Sugar Companies Try to Cane Corn Association
Insights February 9, 2012
This past September I wrote about a lawsuit pitting sugar against corn. Initially, two sugar manufacturers sued the Corn Refiners Association (CRA) and six high fructose corn syrup (HFCS) manufacturers for false advertising under the Lanham Act, as well as for being in violation of California Business and Professions Code Section 17200 as a result of their corn sugar “re-branding” campaign. At the time I first wrote about it, the court had just heard motions to dismiss the First Amended Complaint. Soon thereafter, eight more plaintiffs joined. I wrote about the case again in mid-November, by which time the court had dismissed the HFCS manufacturers from the case and also had stricken the California state law claim, while allowing the federal false advertising case to continue against CRA. On November 21, 2011 ten plaintiffs filed their second amended complaint against six defendants:
American Sugar Refining Inc., The American Sugar Cane League of the USA Inc., C and H Sugar Company, Inc., Western Sugar Cooperative, Imperial Sugar Corporation, Minn-Dak Farmers Cooperative, The Sugar Association Inc., Michigan Sugar Company, United States Sugar Corporation, and The Amalgamated Sugar Company LLC
Archer-Daniels-Midland Company, Cargill, Inc., Corn Products International, Inc., Roquette America, Inc., Tate and Lyle Ingredients Americas, Inc., and The Corn Refiners Association, Inc.
The Corn Refiners Association (a membership organization comprised of the HFCS manufacturers) filed itsAnswer on December 16, 2011 and the manufacturers filed another Motion to Dismiss on December 16, 2011. On Monday, February 2, 2012 the Plaintiffs filed their Opposition to the HFCS manufacturers’ Motion to Dismiss. Since the court already found that Plaintiffs are likely to succeed in proving the challenged advertising statements false, the issue is which party or parties is/are liable for such false statements.

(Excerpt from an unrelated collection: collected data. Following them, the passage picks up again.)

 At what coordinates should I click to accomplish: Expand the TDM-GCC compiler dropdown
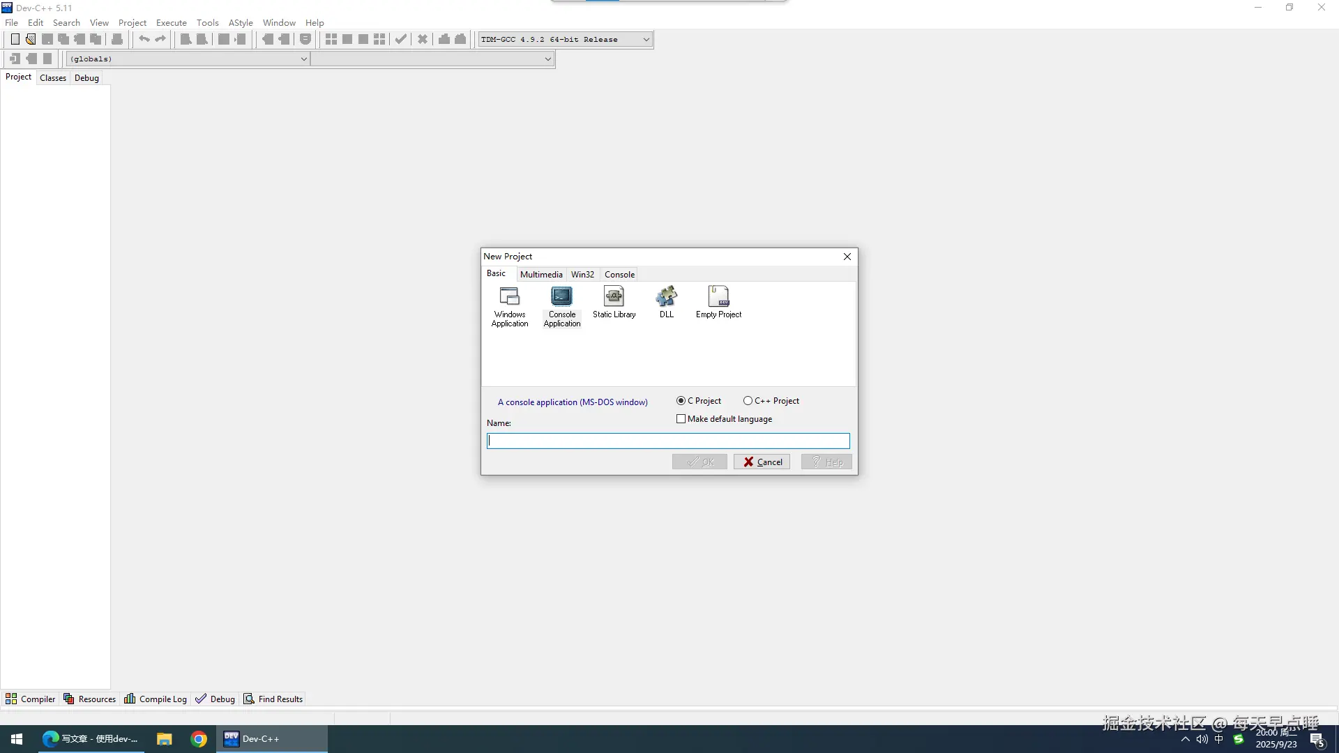coord(646,40)
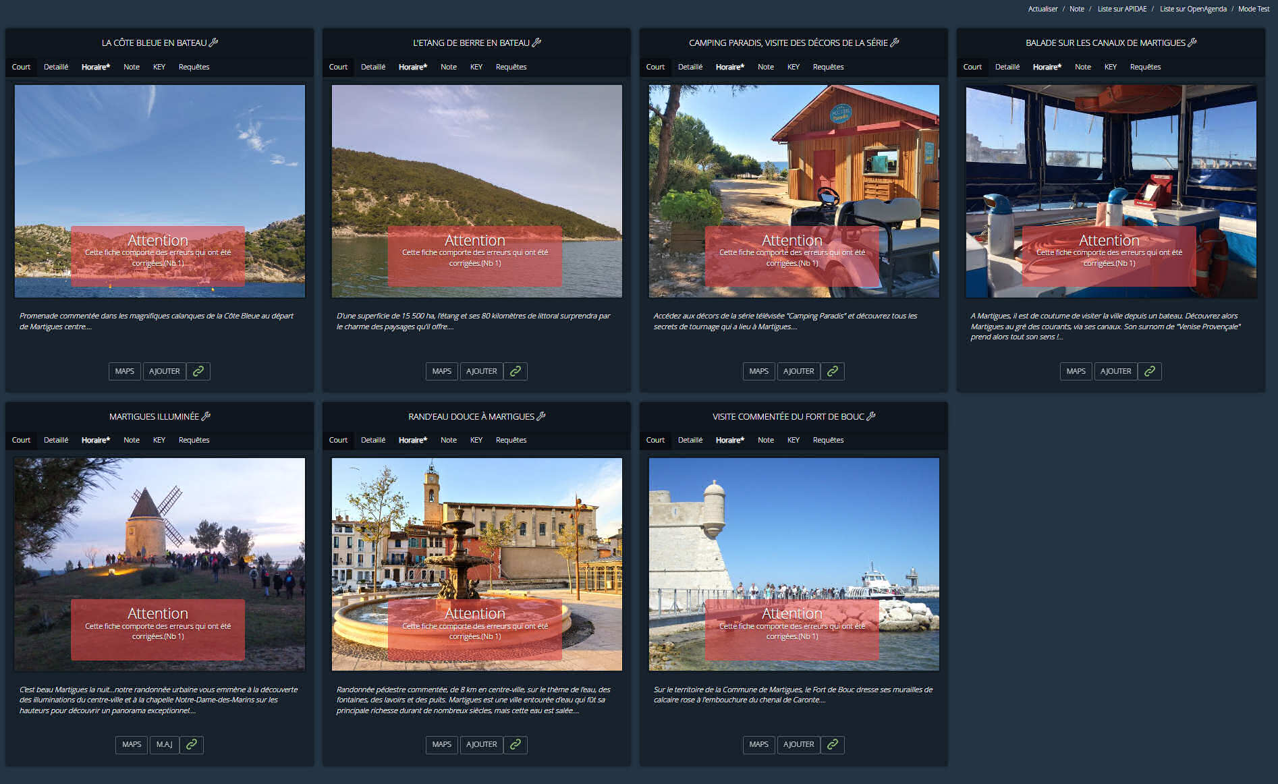Image resolution: width=1278 pixels, height=784 pixels.
Task: Click the green chain icon on Fort de Bouc card
Action: click(832, 744)
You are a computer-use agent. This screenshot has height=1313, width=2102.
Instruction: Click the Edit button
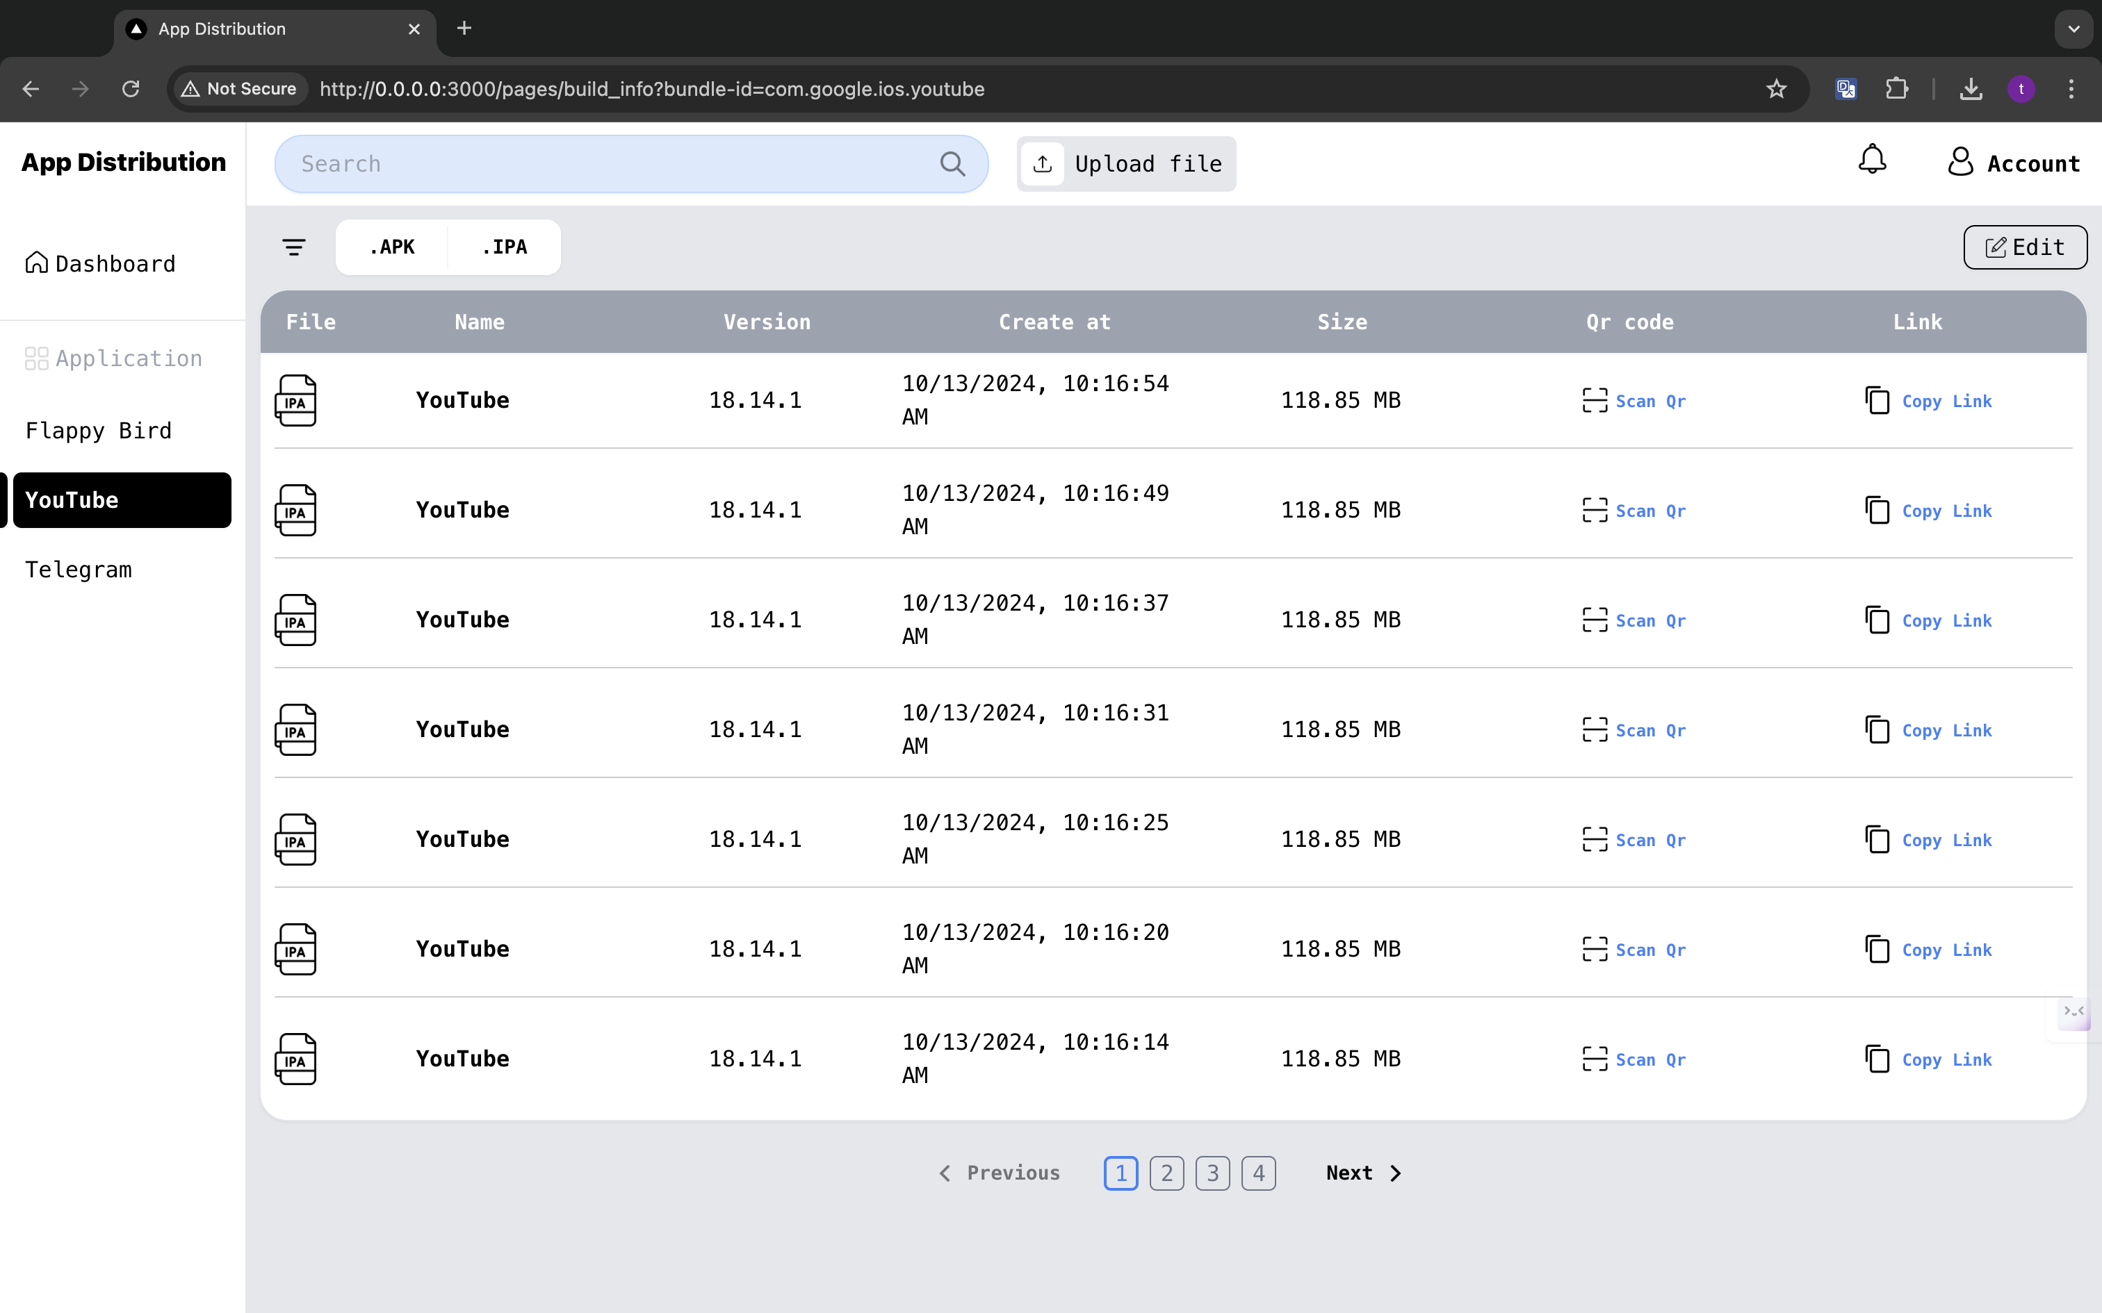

The Opposition brief essentially argues (without ever stating it expressly) that the CRA is the alter ego of the HFCS manufacturers, which fund it and exclusively benefit from its activities. The complaint seeks vicarious liability from CRA’s member companies for the activities of CRA and the Opposition brief explains in detail why this is a viable legal claim, both on principles of agency and joint tortfeasors. Specifically, the Opposition states that each of the member companies: (1) directed CRA’s activities through their voting presence on its board; (2) actively managed CRA’s formulation and execution of the false advertising campaign, (3) co-funded the campaign; and (4) ratified and endorsed the campaign messages apart from the CRA campaign. In short, the Plaintiffs claim that the manufacturer defendants should not be allowed to circumvent the Trademark Act by “hiding behind an inadequately capitalized trade association they control, govern and fund.” Sounds right to me — if it looks, walks and quacks like a duck, it should be held liable for false advertising.
Though the issues of false advertising and the legality of re-branding HFCS as “corn sugar” is important, this case could have even bigger implications of setting important precedent (at least for the moment) on vicarious liability in false advertising cases.